The following word-stream (it cannot be called a sentence) was uttered by Republican presidential contender Donald Trump on July 21 in Sun City, South Carolina. As far as I can detect it has no structure at all: the numerous conditional adjuncts never arrive at consequents, we never encounter a main verb or even an approximation to a claim. The topic seems to be related to nuclear engineering, Trump's uncle, the Wharton School, Trump's intelligence, politics, prisoners, women's intelligence, and Iran. But it's hard to be sure:

Look, having nuclear—my uncle was a great professor and scientist and engineer, Dr.
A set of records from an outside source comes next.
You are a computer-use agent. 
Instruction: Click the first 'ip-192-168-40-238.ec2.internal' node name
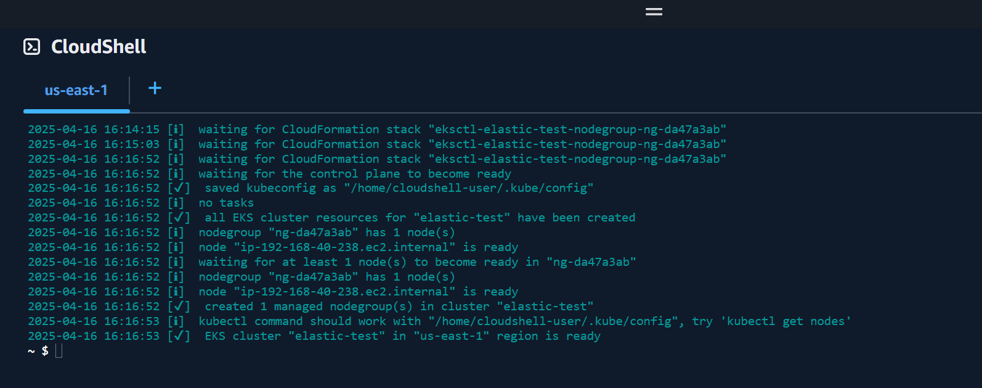[x=344, y=247]
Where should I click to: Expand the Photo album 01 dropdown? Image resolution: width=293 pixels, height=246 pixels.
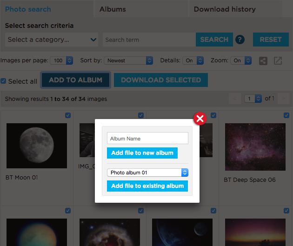(147, 173)
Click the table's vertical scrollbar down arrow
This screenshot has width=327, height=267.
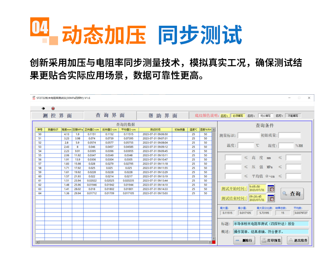pyautogui.click(x=214, y=238)
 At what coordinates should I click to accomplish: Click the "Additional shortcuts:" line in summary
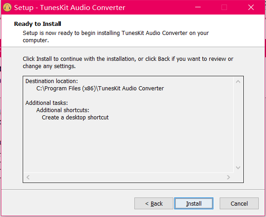[x=63, y=110]

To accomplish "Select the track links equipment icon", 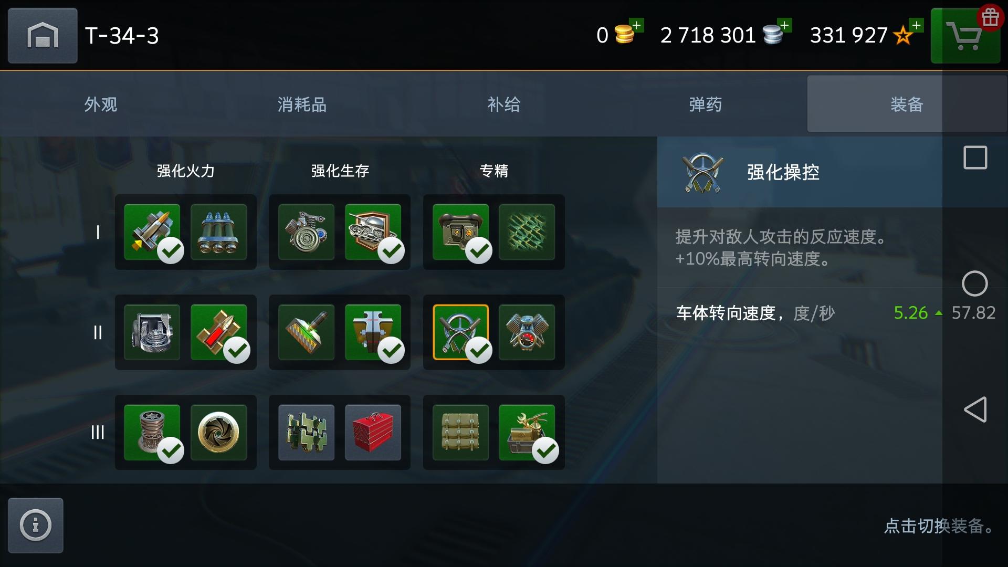I will (x=306, y=433).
John Trump at MIT; good genes, very good genes, OK, very smart, the Wharton School of Finance, very good, very smart—you know, if you’re a conservative Republican, if I were a liberal, if, like, OK, if I ran as a liberal Democrat, they would say I'm one of the smartest people anywhere in the world—it’s true!—but when you're a conservative Republican they try—oh, do they do a number—that’s why I always start off: Went to Wharton, was a good student, went there, went there, did this, built a fortune—you know I have to give my like credentials all the time, because we're a little disadvantaged—but you look at the nuclear deal, the thing that really bothers me—it would have been so easy, and it's not as important as these lives are (nuclear is powerful; my uncle explained that to me many, many years ago, the power and that was 35 years ago; he would explain the power of what's going to happen and he was right—who would have thought?), but when you look at what's going on with the four prisoners—now it used to be three, now it’s four—but when it was three and even now, I would have said it's all in the messenger; fellas, and it is fellas because, you know, they don't, they haven't figured that the women are smarter right now than the men, so, you know, it's gonna take them about another 150 years—but the Persians are great negotiators, the Iranians are great negotiators, so, and they, they just killed, they just killed us.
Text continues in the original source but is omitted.